About this exercise -> Look below for the line holding "You are a computer-use" and the line holding "Instruction: Click the 3D brain surface model". Repeat those two and everything between, exactly.

Task inputs ->

════════════════════

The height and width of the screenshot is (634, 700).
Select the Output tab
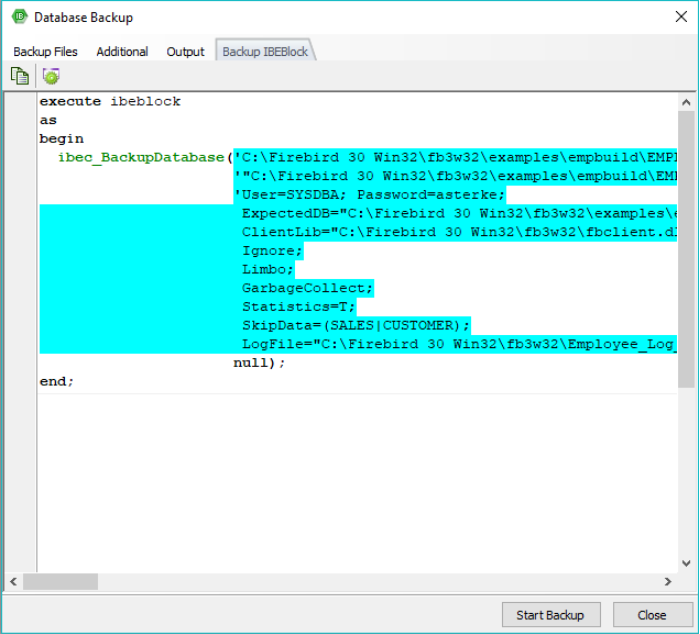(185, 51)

════════════════════

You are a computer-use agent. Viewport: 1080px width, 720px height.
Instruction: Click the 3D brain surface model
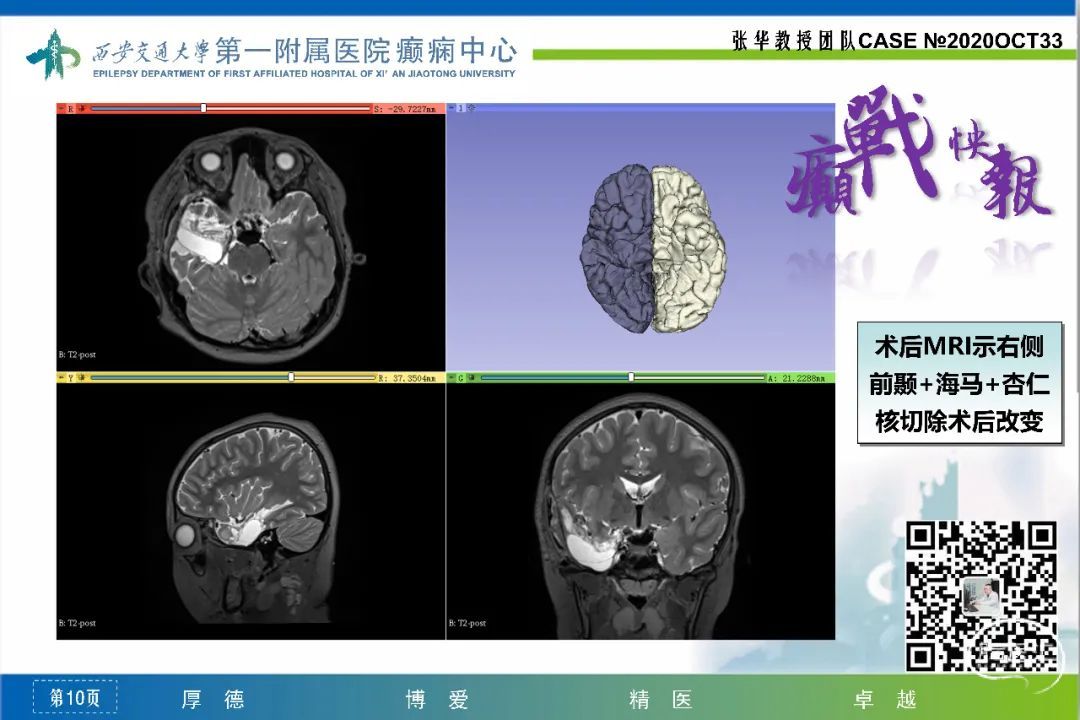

════════════════════

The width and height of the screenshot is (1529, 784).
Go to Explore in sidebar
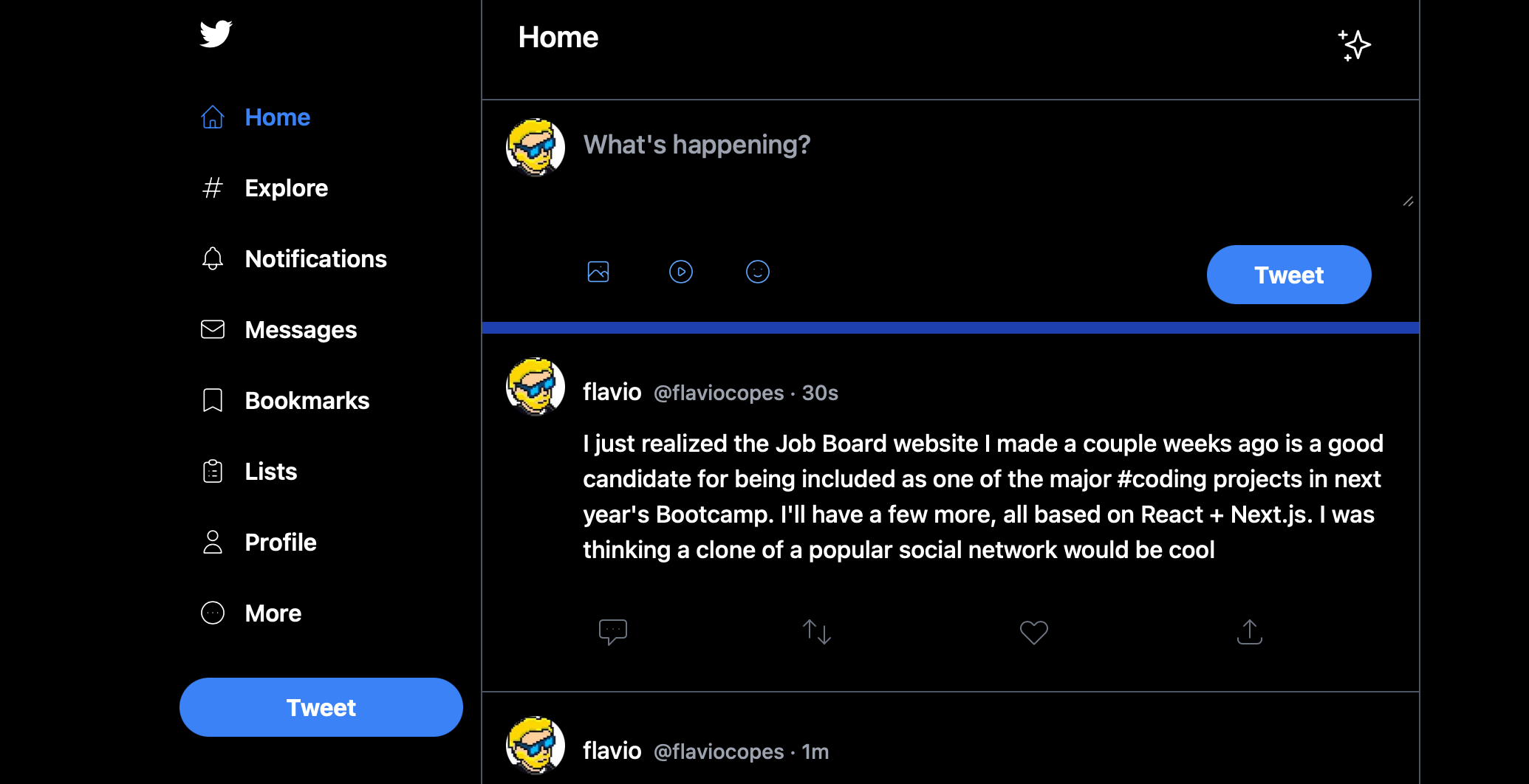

════════════════════

Exercise result ->
You are a computer-use agent. Viewport: 1080px width, 720px height.
Instruction: Click the 3D brain surface model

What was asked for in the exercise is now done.